As a Treasury minister, I understand the need to make sure the tax system works fairly. ... The government does not expect people to pay more than their fair share. It expects them to pay what is due. .... But it is my responsibility to make sure that taxpayers who comply with their obligations are not disadvantaged by the actions of a minority who try to avoid paying their fair share.
There then follows a massive list of platitudes before he says:
The Guardian articles rightly highlight how avoidance is now an international activity. The UK plays a leading role in international efforts to counter avoidance and evasion through sharing of information and intelligence.
We will be using our presidency of the G20 to push the tax evasion issue further up the international agenda, in order to boost efforts in the EU and the OECD to tackle it.
Protecting tax revenues is key to delivering fairness. In the current economic downturn we need to support businesses so they can provide the jobs of the future. But they need to play by the rules. We will remain relentless in taking action - domestically and internationally - to tackle both tax avoidance and evasion.
Of course I want to believe him: the reality is that this is not what is happening.
The UK is supporting its tax havens.
The UK is massively cutting tax staff.
The UK is saying no, no, no to all its partners in the G7 and G20 on tax reform. Ministries tell us so.
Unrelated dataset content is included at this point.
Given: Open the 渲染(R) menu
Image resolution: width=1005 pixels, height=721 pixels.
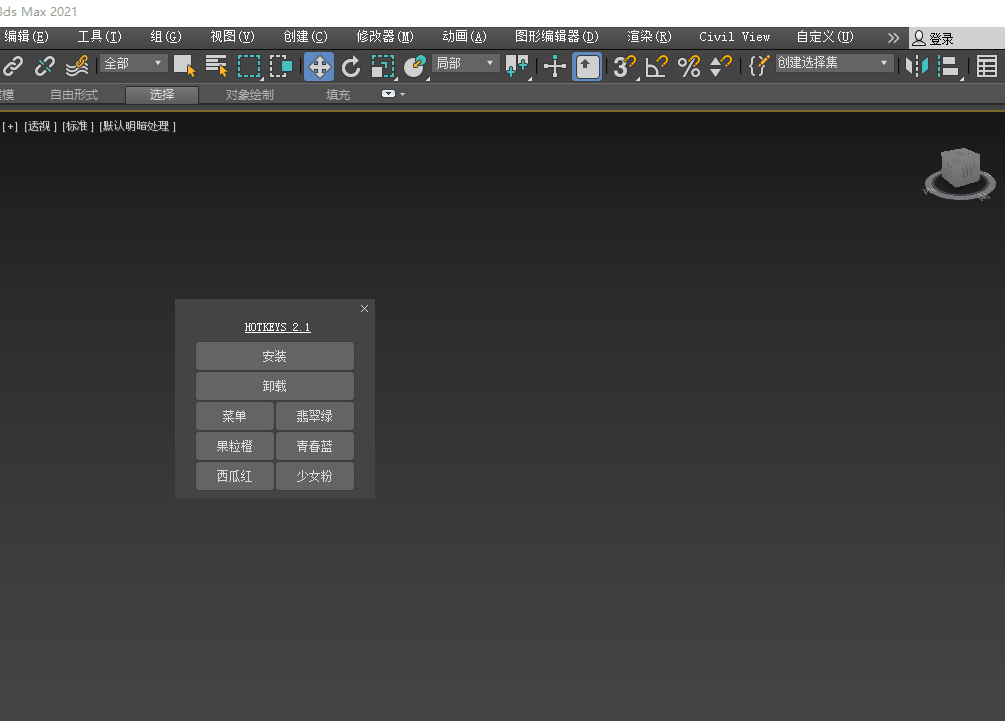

The UK refused cooperation at the UN on tax.
The UK is refusing to work with the EU on the CCCTB
The UK is (I know) sending misinformation to the EU on the revised EU STD
The UK is still subsidising the Isle of Man to be a tax haven.
The UK refused to close down the internationally hated domicile rule.
The list goes on, and on, and on of occasions where the UK is relentless in taking action that is designed to facilitate tax avoidance and evasion and which is designed to undermine progressive taxation and the establishment of international justice in tax to ensure that each does really pay a fair share - not just as defied by abuse of the rules but in accordance with natural justice.
Why Mr Timms, why?
Why no mention of these issues here, for a start?